Objective:
Please reproduce each of the following entries word for word, with no changes.

Stored rows:
______
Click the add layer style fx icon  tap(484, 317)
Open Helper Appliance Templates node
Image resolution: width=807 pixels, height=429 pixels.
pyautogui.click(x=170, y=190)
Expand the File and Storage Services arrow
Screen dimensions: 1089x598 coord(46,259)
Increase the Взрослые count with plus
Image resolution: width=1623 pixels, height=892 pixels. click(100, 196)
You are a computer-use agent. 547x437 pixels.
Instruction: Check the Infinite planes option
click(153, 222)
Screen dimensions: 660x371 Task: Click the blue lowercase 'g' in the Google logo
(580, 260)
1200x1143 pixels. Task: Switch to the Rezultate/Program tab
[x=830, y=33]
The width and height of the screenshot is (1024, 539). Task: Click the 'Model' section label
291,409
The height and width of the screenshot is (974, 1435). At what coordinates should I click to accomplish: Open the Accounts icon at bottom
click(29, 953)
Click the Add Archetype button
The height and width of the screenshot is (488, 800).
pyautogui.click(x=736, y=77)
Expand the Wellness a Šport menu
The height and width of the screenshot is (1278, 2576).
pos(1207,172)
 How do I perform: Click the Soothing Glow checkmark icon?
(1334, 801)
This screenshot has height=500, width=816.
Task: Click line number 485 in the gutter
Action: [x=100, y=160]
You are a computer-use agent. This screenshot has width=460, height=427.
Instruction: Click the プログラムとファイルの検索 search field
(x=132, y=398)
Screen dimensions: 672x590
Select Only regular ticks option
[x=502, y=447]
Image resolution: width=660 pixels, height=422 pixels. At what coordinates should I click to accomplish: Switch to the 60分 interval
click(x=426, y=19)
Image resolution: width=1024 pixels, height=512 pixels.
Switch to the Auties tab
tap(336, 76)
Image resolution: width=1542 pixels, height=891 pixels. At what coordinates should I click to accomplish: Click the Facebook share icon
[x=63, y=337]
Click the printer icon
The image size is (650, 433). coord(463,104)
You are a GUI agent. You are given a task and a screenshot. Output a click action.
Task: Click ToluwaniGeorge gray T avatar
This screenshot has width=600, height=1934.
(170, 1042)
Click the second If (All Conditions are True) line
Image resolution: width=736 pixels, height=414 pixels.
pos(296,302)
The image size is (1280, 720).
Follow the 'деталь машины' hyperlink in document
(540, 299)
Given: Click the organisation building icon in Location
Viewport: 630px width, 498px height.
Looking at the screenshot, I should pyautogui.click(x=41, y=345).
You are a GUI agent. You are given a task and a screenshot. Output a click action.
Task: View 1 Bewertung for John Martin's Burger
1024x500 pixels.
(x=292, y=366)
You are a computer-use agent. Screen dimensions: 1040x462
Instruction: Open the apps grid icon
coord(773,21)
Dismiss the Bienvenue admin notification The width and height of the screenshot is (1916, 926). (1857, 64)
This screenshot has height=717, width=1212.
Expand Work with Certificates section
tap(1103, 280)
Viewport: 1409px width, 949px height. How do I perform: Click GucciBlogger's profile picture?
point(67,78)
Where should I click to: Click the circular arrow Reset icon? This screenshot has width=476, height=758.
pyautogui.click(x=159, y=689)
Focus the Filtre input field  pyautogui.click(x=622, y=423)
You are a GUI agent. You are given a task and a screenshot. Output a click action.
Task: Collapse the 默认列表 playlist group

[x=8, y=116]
______
Final result:
Click the add layer style fx icon  tap(484, 317)
Open Helper Appliance Templates node
Image resolution: width=807 pixels, height=429 pixels.
pyautogui.click(x=170, y=190)
Expand the File and Storage Services arrow
Screen dimensions: 1089x598 coord(46,259)
Increase the Взрослые count with plus
Image resolution: width=1623 pixels, height=892 pixels. click(100, 196)
You are a computer-use agent. 547x437 pixels.
Instruction: Check the Infinite planes option
click(153, 222)
Screen dimensions: 660x371 Task: Click the blue lowercase 'g' in the Google logo
(580, 260)
1200x1143 pixels. Task: Switch to the Rezultate/Program tab
[x=830, y=33]
The width and height of the screenshot is (1024, 539). Task: Click the 'Model' section label
291,409
The height and width of the screenshot is (974, 1435). At what coordinates should I click to accomplish: Open the Accounts icon at bottom
click(29, 953)
Click the Add Archetype button
The height and width of the screenshot is (488, 800).
pyautogui.click(x=736, y=77)
Expand the Wellness a Šport menu
The height and width of the screenshot is (1278, 2576).
pos(1207,172)
 How do I perform: Click the Soothing Glow checkmark icon?
(1334, 801)
This screenshot has height=500, width=816.
Task: Click line number 485 in the gutter
Action: [x=100, y=160]
You are a computer-use agent. This screenshot has width=460, height=427.
Instruction: Click the プログラムとファイルの検索 search field
(x=132, y=398)
Screen dimensions: 672x590
Select Only regular ticks option
[x=502, y=447]
Image resolution: width=660 pixels, height=422 pixels. At what coordinates should I click to accomplish: Switch to the 60分 interval
click(x=426, y=19)
Image resolution: width=1024 pixels, height=512 pixels.
Switch to the Auties tab
tap(336, 76)
Image resolution: width=1542 pixels, height=891 pixels. At what coordinates should I click to accomplish: Click the Facebook share icon
[x=63, y=337]
Click the printer icon
The image size is (650, 433). coord(463,104)
You are a GUI agent. You are given a task and a screenshot. Output a click action.
Task: Click ToluwaniGeorge gray T avatar
This screenshot has width=600, height=1934.
(170, 1042)
Click the second If (All Conditions are True) line
Image resolution: width=736 pixels, height=414 pixels.
pos(296,302)
The image size is (1280, 720).
Follow the 'деталь машины' hyperlink in document
(540, 299)
Given: Click the organisation building icon in Location
Viewport: 630px width, 498px height.
Looking at the screenshot, I should pyautogui.click(x=41, y=345).
You are a GUI agent. You are given a task and a screenshot. Output a click action.
Task: View 1 Bewertung for John Martin's Burger
1024x500 pixels.
(x=292, y=366)
You are a computer-use agent. Screen dimensions: 1040x462
Instruction: Open the apps grid icon
coord(773,21)
Dismiss the Bienvenue admin notification The width and height of the screenshot is (1916, 926). (1857, 64)
This screenshot has height=717, width=1212.
Expand Work with Certificates section
tap(1103, 280)
Viewport: 1409px width, 949px height. How do I perform: Click GucciBlogger's profile picture?
point(67,78)
Where should I click to: Click the circular arrow Reset icon? This screenshot has width=476, height=758.
pyautogui.click(x=159, y=689)
Focus the Filtre input field  pyautogui.click(x=622, y=423)
You are a GUI agent. You are given a task and a screenshot. Output a click action.
Task: Collapse the 默认列表 playlist group

[x=8, y=116]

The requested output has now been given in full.